WHAT THE TASK ASKS:
Both the line with "Task: Click the plug-in chain add icon" and the line with "You are a computer-use agent. 1400x526" in the records below must appear in the output, along with every line between them, exactly and with nothing added.

Items from a dataset
--*--
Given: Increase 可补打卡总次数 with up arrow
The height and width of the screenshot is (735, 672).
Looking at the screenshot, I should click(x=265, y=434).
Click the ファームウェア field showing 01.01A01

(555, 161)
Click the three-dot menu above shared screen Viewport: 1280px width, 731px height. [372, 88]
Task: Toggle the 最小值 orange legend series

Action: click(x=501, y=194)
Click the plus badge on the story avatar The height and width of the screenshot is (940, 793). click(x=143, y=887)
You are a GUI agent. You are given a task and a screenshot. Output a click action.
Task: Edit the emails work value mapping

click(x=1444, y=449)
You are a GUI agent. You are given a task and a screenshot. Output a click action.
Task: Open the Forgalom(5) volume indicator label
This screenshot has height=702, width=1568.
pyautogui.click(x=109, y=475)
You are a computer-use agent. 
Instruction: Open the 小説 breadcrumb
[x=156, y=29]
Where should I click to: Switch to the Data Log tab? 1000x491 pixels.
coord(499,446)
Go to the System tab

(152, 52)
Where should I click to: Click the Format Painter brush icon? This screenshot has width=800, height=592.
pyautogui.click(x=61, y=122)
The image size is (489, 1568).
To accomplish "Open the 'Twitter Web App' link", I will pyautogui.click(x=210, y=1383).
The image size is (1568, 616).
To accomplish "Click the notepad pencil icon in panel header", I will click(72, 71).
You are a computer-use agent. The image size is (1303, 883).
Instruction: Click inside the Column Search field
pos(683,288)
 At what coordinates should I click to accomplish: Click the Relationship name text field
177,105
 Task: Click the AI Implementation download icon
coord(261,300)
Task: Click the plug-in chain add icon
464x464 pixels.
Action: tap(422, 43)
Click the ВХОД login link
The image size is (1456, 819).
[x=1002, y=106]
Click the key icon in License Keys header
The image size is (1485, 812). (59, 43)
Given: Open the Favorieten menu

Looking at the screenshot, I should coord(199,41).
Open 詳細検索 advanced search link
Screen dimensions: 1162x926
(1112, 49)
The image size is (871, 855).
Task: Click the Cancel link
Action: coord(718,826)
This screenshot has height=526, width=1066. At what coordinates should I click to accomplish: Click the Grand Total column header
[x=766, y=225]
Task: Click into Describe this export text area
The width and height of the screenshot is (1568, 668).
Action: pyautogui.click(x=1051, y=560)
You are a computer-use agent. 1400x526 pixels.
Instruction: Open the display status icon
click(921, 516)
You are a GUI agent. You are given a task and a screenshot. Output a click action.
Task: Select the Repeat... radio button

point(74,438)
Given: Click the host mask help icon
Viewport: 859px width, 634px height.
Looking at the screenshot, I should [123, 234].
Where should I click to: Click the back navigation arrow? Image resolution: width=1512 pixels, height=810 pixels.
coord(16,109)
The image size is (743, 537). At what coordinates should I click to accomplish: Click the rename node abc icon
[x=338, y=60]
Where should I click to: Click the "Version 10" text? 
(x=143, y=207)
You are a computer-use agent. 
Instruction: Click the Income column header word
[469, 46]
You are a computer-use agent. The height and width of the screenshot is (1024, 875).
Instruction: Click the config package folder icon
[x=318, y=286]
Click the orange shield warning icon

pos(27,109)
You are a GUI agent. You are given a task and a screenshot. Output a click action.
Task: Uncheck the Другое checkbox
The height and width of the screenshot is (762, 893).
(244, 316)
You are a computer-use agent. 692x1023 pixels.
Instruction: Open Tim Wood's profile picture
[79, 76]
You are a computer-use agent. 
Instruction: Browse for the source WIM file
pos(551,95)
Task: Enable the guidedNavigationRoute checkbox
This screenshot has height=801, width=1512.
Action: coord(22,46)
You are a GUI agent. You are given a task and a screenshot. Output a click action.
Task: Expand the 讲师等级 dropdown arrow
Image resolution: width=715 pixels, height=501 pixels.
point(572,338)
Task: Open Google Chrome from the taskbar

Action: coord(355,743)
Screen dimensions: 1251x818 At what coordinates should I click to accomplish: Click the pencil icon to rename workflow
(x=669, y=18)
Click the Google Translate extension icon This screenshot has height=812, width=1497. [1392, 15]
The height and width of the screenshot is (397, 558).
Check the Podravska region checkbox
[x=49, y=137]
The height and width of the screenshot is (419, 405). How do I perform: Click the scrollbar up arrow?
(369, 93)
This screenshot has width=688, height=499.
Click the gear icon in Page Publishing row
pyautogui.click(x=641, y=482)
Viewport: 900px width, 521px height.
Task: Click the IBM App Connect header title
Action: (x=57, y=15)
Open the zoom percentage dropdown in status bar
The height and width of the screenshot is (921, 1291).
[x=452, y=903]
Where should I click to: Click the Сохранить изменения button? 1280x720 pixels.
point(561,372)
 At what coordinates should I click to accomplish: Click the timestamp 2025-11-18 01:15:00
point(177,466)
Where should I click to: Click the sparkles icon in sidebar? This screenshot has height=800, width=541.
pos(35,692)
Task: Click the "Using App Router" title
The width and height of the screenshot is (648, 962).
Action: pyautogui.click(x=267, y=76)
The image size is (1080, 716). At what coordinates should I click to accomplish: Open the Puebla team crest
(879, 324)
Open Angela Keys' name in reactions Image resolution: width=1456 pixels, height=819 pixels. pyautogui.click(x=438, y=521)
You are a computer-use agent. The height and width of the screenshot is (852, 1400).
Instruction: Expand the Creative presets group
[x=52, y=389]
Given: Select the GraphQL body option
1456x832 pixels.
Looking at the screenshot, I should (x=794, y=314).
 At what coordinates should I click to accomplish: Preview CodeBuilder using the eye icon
--*--
SOLUTION FOR THIS EXERCISE:
Task: Click the plug-in chain add icon
464x464 pixels.
Action: tap(422, 43)
Click the ВХОД login link
The image size is (1456, 819).
[x=1002, y=106]
Click the key icon in License Keys header
The image size is (1485, 812). (59, 43)
Given: Open the Favorieten menu

Looking at the screenshot, I should coord(199,41).
Open 詳細検索 advanced search link
Screen dimensions: 1162x926
(1112, 49)
The image size is (871, 855).
Task: Click the Cancel link
Action: coord(718,826)
This screenshot has height=526, width=1066. At what coordinates should I click to accomplish: Click the Grand Total column header
[x=766, y=225]
Task: Click into Describe this export text area
The width and height of the screenshot is (1568, 668).
Action: pyautogui.click(x=1051, y=560)
You are a computer-use agent. 1400x526 pixels.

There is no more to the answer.